*** Opening Document segment ***
The federal government has won its case against tobacco giant Philip Morris Asia challenging Australia’s tobacco plain-packaging laws.
It means the former Gillard government’s plain-packaging laws, introduced in 2011, will remain in place.
The tribunal in the arbitration, based in Singapore, has issued a unanimous decision agreeing with Australia’s position that it has no jurisdiction to hear Philip Morris’s claim.
Philip Morris has slammed the decision, saying it does not validate plain packaging in Australia or anywhere else.
“It is regrettable that the outcome hinged entirely on a procedural issue that Australia chose to advocate instead of confronting head on the merits of whether plain packaging is legal or even works,” Marc Firestone, Philip Morris international senior vice president, said in a statement.
Fiona Nash, Minister for Rural Health, has welcomed the decision, saying plain packaging is a legitimate public health measure which is consistent with Australia’s international obligations.
“We welcome the unanimous decision by the tribunal agreeing with Australia’s position that it has no jurisdiction to hear Philip Morris’ claim,” Ms Nash said.
“Smoking does untold harm to Australians, causing deaths from cancer, lung and heart disease, and hurting families.
“The Coalition government has powered ahead with plain packaging and invested in reducing smoking rates across the board.”
The Public Health Association of Australia has also welcomed the decision.
“This is a massive win for public health. The tobacco industry’s desperate legal efforts have failed yet again,” said PHAA tobacco spokesperson Professor Mike Daube, who chaired the Australian government’s expert committee that recommended plain packaging.
The confidentiality protocol governing the arbitration means that the substance of the decision cannot be published at this stage.
The body responsible for the arbitration – the Permanent Court of Arbitration – will publish the decision on its website once issues regarding confidentiality have been resolved.
It means the arbitration is over, other than any proceedings related to the recovery of Australia’s cost, and subject to any appeal Philip Morris Asia may seek to institute in Singapore.
It is understood the federal government has received legal advice saying such a challenge would likely be unsuccessful.
Philip Morris Asia brought the case against Australia using a legal mechanism called Investor-State Dispute Settlement (ISDS).
It was the first investor-state dispute brought against Australia.
*** Closing Document segment ***
*** Opening Material shown ***
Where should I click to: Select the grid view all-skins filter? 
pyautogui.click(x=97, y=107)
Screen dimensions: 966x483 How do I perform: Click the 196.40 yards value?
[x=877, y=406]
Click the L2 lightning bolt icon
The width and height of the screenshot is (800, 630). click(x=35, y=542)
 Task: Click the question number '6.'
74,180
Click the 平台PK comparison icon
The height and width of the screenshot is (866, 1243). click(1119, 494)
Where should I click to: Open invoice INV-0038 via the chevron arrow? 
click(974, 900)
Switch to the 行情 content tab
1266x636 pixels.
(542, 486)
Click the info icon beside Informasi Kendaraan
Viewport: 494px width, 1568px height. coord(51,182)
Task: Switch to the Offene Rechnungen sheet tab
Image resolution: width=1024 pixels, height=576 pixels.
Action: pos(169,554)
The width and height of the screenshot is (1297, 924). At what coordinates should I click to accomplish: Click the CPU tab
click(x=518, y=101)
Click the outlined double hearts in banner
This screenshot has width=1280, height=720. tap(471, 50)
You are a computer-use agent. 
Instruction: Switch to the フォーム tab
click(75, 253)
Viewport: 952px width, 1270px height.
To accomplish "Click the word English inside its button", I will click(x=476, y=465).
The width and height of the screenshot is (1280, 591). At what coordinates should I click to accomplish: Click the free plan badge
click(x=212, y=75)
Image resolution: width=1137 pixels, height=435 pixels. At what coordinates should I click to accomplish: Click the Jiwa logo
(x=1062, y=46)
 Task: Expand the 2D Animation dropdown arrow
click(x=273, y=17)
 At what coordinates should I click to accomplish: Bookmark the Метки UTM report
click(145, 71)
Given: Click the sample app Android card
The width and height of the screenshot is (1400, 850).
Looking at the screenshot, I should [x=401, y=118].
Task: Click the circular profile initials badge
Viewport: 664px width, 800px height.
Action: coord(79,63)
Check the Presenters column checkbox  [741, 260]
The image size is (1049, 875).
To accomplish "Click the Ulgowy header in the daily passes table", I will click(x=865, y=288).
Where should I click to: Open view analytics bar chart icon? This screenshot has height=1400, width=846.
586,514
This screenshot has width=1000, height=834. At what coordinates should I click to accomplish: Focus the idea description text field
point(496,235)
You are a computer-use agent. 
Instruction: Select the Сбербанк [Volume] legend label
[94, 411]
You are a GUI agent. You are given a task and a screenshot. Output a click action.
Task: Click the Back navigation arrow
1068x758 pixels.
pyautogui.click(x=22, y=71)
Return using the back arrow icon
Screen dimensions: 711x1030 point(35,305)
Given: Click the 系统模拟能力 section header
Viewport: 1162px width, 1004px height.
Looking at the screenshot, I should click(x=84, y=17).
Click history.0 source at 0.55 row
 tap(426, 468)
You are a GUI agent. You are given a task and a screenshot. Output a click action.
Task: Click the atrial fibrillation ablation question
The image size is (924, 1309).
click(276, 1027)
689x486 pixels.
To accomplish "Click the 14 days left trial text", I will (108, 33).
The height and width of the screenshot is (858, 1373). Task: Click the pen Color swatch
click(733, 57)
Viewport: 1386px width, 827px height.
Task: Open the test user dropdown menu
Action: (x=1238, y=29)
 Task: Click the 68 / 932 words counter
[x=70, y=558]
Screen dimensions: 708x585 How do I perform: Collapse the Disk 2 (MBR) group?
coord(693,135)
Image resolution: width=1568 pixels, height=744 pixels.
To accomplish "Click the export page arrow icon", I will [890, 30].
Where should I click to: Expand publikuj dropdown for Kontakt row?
*** Closing Material shown ***
Tasks to carry out:
**a.** In the article on Philip Morris Asia's challenge to Australia's plain-packaging laws, what legal mechanism did the company use to bring its case?
**b.** Resume the article on Philip Morris Asia's challenge to Australia's plain-packaging laws, starting after its final sentence.

Outputs for the tasks:
**a.** Investor-State Dispute Settlement (ISDS).

**b.**
It challenged Australia’s tobacco plain packaging legislation under a 1993 agreement between the Commonwealth government and the government of Hong Kong for the promotion and protection of investments.
Philip Morris Asia argued that Australia’s tobacco plain packaging measure constituted an expropriation of its Australian investments in breach of Article 6 of the agreement.
It further argued that Australia’s tobacco plain packaging measure was in breach of its commitment under Article 2(2) of the agreement to accord fair and equitable treatment to Philip Morris Asia’s investments.
It also asserted that plain packaging constituted an unreasonable and discriminatory measure and that Philip Morris Asia’s investments had been deprived of full protection and security in breach of the agreement.
The tobacco company on Friday attacked the federal government’s plain packaging laws, saying they have failed to deliver the promised health results.
“Australia’s former Labor government made bold promises regarding the public health benefits that its excessive, expropriatory trademark ban – which it labelled a policy experiment – would yield,” it said in a press release.
“Three years into the experiment, data from a range of sources consistently demonstrate that the promised outcomes are not being delivered.”
But PHAA chief executive, Michael Moore, says the laws have been working.
“Smoking in Australia is falling in adults, in children and by tobacco volume sales,” Mr Moore said.
“Now the tobacco companies have lost another crucial legal bid to stop this life-saving measure. The message is loud and clear – plain packaging works, and it is here to stay”.